(Stored dataset items)
┏━━

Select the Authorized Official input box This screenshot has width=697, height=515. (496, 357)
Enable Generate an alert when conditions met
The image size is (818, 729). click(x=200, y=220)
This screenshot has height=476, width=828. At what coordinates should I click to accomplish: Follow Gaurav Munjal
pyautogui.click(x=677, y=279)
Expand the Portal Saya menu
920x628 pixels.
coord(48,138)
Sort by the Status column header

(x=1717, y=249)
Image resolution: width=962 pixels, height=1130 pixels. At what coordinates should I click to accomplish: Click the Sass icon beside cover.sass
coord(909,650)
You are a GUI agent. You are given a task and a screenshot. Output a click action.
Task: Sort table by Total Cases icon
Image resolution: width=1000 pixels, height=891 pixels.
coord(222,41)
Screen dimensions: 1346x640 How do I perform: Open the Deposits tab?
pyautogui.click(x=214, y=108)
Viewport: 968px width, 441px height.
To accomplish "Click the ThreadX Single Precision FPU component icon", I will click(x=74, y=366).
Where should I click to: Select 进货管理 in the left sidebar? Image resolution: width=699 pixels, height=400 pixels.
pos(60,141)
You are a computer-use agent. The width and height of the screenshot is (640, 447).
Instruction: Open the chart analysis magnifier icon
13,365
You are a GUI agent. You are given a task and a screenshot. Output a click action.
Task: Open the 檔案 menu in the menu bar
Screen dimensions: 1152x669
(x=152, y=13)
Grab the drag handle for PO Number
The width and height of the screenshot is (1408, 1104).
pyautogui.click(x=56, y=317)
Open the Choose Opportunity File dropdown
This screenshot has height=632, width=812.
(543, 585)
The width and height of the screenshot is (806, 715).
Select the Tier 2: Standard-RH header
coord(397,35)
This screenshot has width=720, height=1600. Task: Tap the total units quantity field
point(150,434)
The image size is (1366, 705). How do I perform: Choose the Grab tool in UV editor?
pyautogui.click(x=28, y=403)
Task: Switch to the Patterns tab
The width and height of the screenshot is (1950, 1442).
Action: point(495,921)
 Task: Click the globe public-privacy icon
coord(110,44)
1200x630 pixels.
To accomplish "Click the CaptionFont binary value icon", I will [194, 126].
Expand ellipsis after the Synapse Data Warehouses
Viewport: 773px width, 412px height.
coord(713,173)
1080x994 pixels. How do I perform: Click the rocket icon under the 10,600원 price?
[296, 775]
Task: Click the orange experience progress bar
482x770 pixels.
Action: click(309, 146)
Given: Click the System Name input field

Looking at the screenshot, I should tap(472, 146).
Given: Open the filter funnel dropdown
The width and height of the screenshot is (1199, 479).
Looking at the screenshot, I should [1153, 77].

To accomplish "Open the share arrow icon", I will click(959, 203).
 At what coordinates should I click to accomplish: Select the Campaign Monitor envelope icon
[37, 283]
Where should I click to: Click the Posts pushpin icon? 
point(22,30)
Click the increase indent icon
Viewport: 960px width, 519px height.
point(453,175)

┗━━

For each line in the entries that contains the string "dropdown", make a copy.

## Result for this exercise:
Open the Choose Opportunity File dropdown
Given: Open the filter funnel dropdown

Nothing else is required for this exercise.